▶ **Objectif**
Renommez « LinkedIn » en « GitHub » dans les items, du début jusqu'à la ligne contenant « Action: pos(926,444) » incluse, et recopiez ces lignes sans autre changement. Omettez les images dans votre réponse, s'il vous plaît.

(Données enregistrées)

────────

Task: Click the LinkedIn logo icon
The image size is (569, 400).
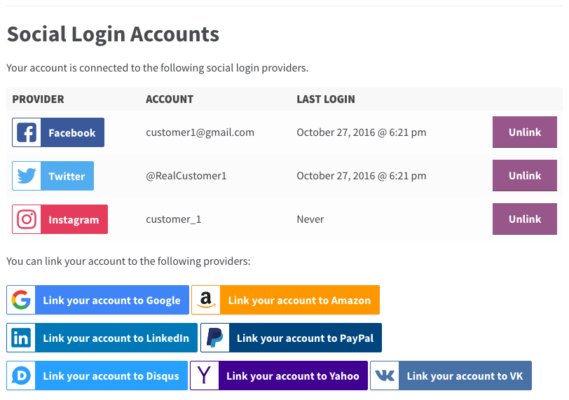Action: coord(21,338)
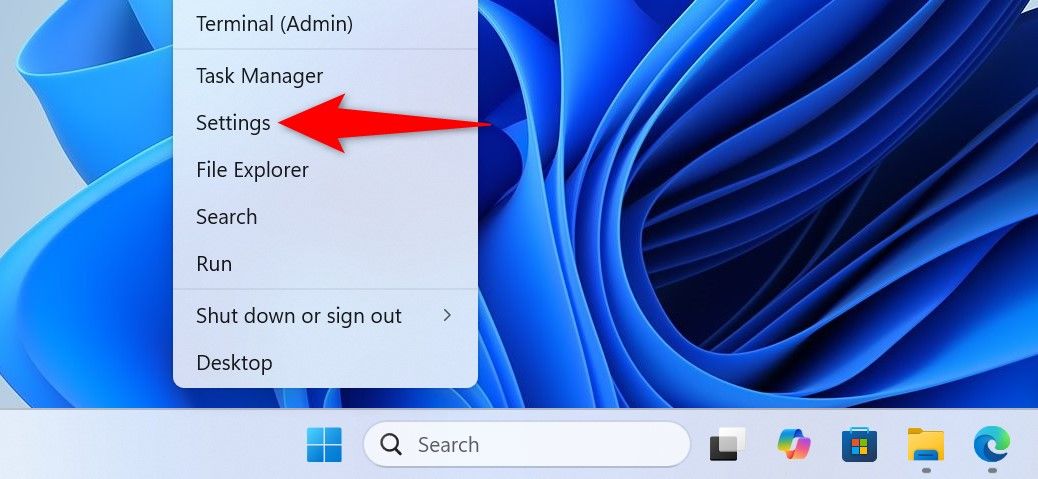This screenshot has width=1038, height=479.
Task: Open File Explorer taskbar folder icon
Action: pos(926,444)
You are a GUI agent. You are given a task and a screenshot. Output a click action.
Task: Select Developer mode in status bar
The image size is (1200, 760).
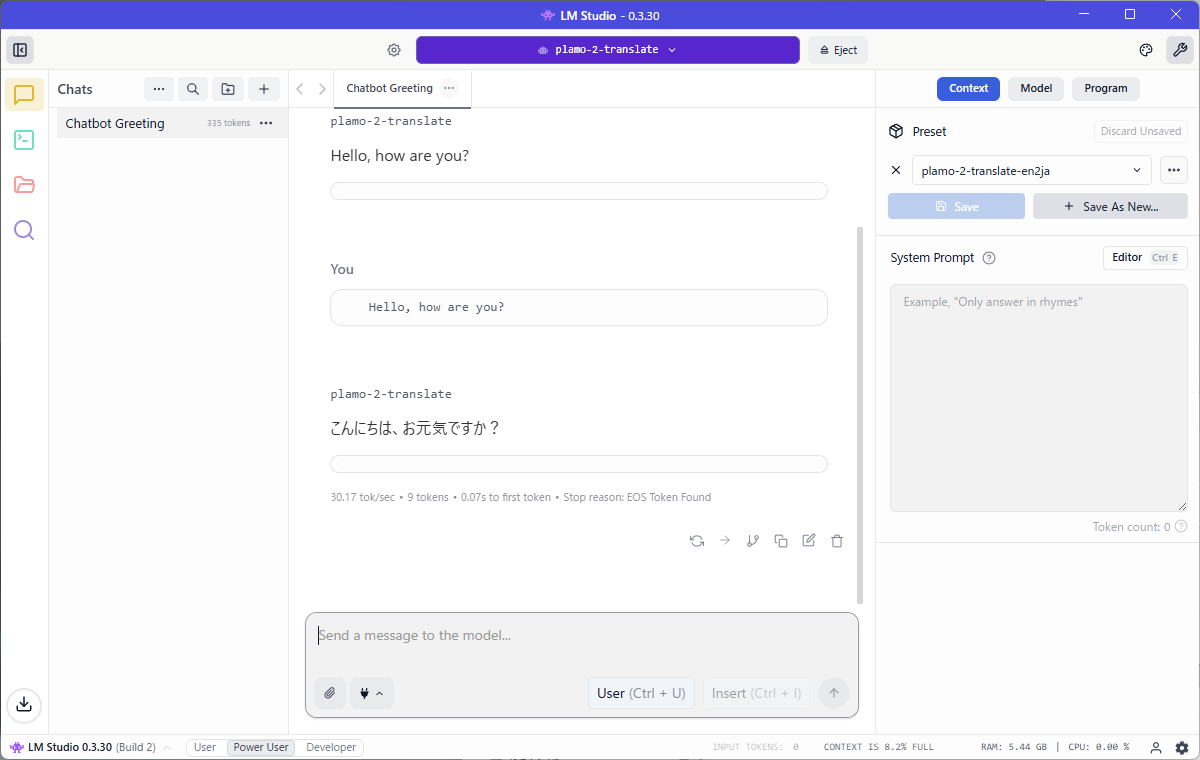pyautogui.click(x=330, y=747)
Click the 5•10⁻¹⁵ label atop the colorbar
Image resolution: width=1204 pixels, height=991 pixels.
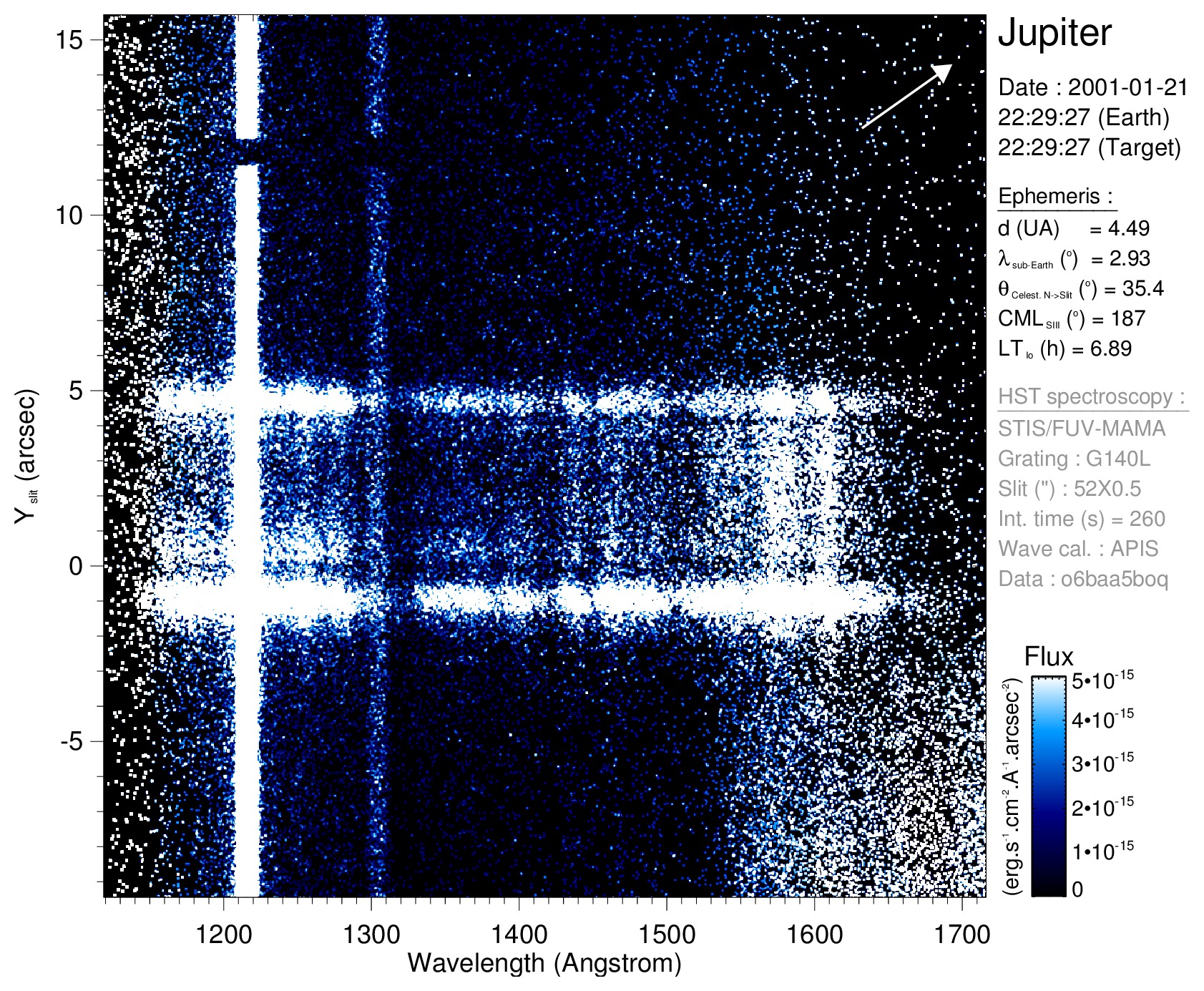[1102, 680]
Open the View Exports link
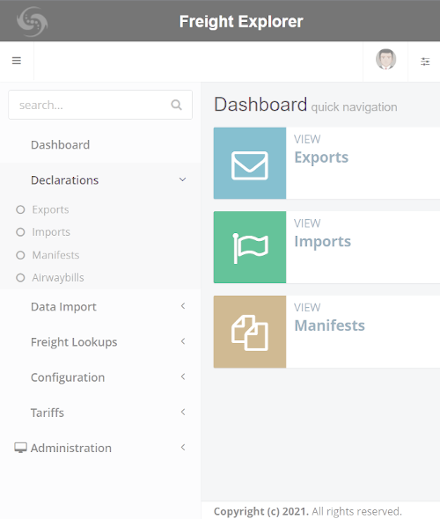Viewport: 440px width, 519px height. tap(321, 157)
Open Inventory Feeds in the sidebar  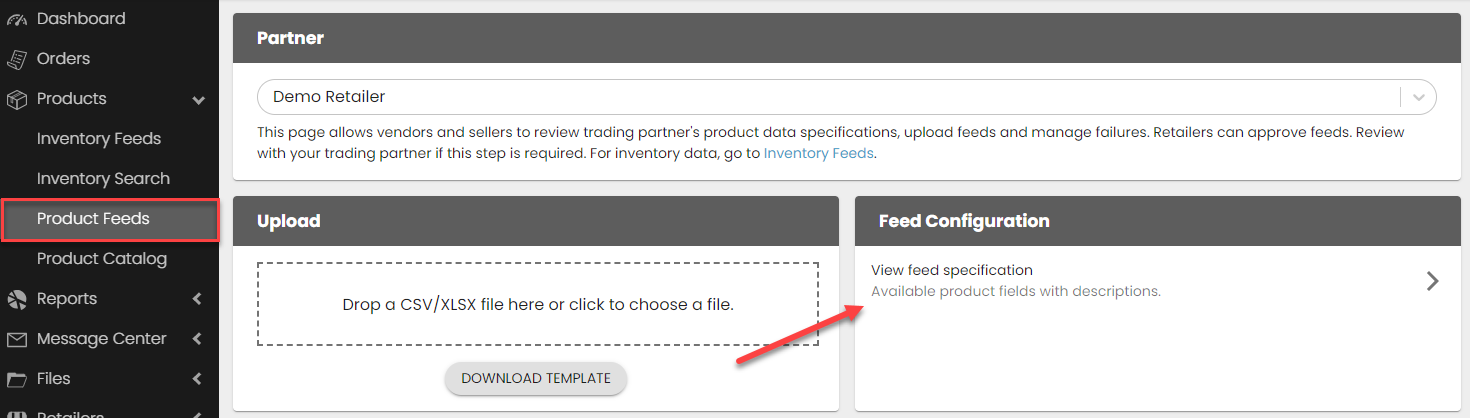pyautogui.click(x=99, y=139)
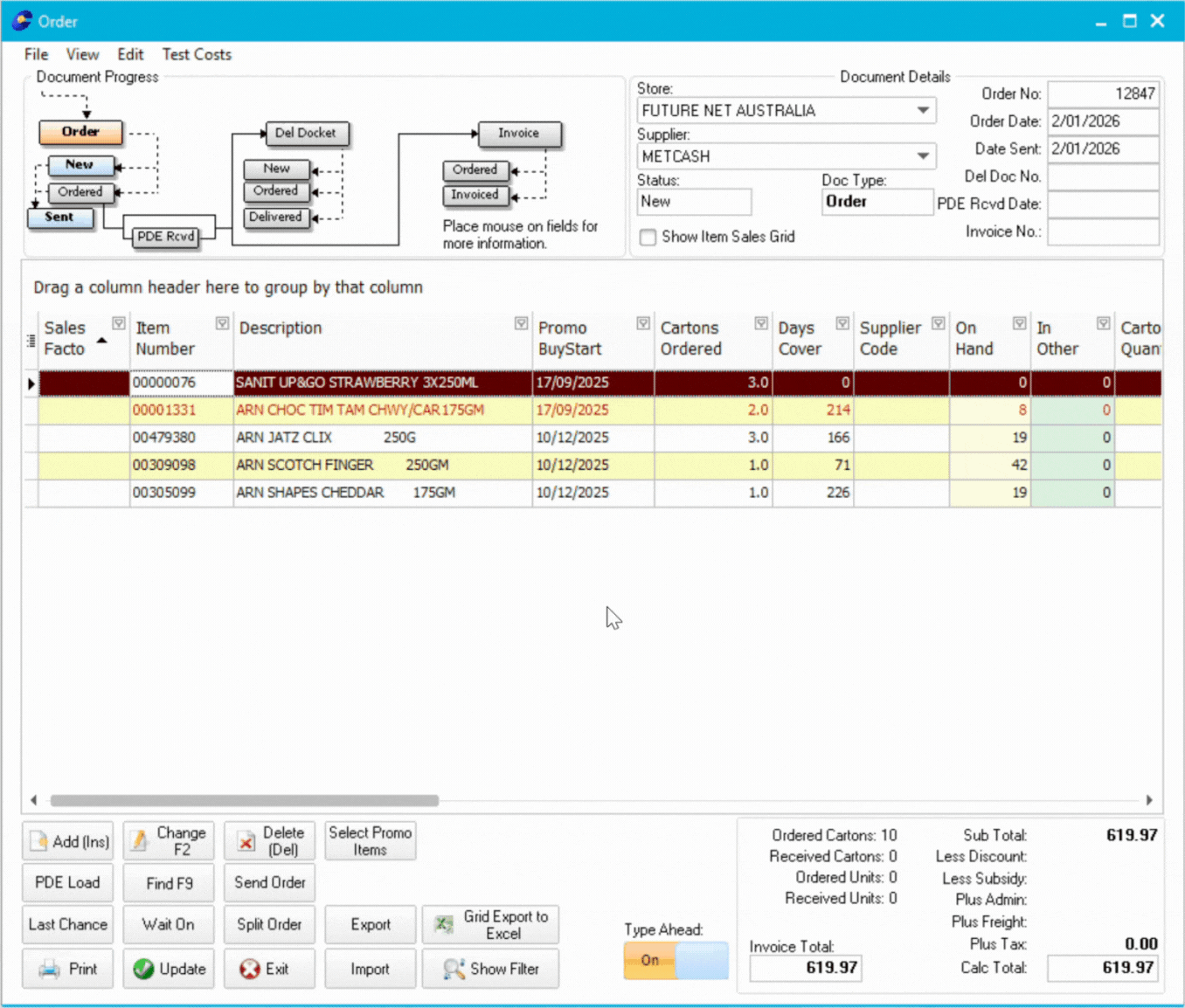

────────

▶ **Résultat final**
Task: Click the GitHub logo icon
The image size is (569, 400).
Action: coord(21,338)
This screenshot has width=1038, height=479.
Task: Open File Explorer taskbar folder icon
Action: pos(926,444)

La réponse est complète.